Hugh Cook (science fiction author)


Hugh Cook was a cult author whose works blend fantasy and science fiction. He is best known for his epic series The Chronicles of an Age of Darkness.

Biography

Hugh Walter Gilbert Cook was born in Essex, England in 1956. After spending his early childhood in England he moved to Ocean Island. His experiences of English castles and of life on an equatorial island later influenced his writing.
He moved to, and was educated in New Zealand. His first novel, Plague Summer was published when he was 24 in 1980.
Between 1986 and 1992 he wrote the ten-novel series The Chronicles of an Age of Darkness. Disappointing sales prevented the publication of further volumes.
In 1997 he moved to Japan, and lived in Yokohama with his wife and daughter and taught English.
He subsequently published mainly online, through his site, Zen Virus. His online works include poetry, short stories, "flash fiction", and several novels.
In 2005 he underwent chemotherapy and radiation treatment for cancer in the form of non-Hodgkin's lymphoma. He wrote a medical memoir, Cancer Patient, telling of this experience.
Following a relapse, Hugh Cook died on 8 November 2008, in the hospice in Auckland.

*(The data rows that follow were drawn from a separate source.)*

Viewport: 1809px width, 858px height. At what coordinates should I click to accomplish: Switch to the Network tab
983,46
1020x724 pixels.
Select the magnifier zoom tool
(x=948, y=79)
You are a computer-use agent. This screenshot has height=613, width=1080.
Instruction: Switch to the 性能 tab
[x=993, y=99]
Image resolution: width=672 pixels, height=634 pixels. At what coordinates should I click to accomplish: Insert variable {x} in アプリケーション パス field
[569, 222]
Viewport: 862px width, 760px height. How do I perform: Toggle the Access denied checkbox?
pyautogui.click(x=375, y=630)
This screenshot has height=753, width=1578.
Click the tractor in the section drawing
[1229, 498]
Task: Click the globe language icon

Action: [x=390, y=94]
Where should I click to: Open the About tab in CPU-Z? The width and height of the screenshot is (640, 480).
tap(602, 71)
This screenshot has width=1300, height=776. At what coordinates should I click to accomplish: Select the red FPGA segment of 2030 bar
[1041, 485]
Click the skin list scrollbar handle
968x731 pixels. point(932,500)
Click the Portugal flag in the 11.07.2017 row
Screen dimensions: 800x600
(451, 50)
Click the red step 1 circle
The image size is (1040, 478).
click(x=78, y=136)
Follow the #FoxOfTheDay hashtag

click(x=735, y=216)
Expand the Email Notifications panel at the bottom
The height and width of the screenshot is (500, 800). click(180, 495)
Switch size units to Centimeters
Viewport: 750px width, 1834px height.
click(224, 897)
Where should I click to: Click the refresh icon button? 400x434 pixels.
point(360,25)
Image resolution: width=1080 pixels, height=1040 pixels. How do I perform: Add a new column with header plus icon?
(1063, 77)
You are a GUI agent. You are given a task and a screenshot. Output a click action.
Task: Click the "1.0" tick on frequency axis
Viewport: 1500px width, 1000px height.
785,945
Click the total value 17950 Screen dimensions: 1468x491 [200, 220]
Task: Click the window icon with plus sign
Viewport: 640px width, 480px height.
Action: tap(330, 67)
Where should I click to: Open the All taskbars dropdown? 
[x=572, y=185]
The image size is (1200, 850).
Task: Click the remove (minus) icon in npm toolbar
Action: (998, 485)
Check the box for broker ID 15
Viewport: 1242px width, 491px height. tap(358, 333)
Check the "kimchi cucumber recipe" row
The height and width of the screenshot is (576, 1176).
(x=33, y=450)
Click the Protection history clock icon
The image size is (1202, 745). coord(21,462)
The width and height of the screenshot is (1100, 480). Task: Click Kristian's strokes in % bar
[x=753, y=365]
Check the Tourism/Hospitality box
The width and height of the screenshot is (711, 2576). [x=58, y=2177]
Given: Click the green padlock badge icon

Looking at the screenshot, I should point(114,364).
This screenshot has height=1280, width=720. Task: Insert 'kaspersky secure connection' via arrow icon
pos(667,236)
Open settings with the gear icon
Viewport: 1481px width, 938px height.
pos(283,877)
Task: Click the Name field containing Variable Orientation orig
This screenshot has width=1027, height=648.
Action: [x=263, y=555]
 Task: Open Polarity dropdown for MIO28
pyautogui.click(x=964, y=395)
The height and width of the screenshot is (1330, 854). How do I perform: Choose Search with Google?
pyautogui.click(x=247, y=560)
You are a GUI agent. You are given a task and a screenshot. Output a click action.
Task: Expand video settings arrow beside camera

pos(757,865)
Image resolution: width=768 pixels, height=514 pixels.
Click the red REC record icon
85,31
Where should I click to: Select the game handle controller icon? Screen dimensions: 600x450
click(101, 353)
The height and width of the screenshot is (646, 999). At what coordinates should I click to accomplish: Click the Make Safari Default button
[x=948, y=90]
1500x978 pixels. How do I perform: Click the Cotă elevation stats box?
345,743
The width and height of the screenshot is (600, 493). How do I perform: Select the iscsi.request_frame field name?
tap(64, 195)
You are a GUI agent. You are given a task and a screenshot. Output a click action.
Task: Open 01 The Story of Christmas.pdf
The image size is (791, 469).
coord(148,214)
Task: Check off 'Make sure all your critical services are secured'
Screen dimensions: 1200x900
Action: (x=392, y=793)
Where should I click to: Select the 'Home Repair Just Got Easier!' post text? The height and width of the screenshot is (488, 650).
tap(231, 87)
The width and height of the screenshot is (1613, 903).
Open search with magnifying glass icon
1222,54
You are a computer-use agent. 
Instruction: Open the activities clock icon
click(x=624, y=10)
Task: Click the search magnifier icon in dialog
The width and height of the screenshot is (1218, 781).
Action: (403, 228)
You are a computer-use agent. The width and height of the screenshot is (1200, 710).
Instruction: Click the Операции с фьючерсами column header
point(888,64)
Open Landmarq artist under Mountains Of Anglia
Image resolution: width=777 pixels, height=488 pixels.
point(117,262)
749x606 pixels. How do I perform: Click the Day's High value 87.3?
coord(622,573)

Chronicles of an Age of Darkness series

The series broadly tells the story of the events leading to the end of a dark age. The idea for the series began with an ambitious outline for a series of twenty novels. This would have been followed by two equally long series, The Chronicles of an Age of Wrath, and The Chronicles of an Age of Heroes. This sixty-volume scheme ended with the publication of the tenth volume because of disappointing sales.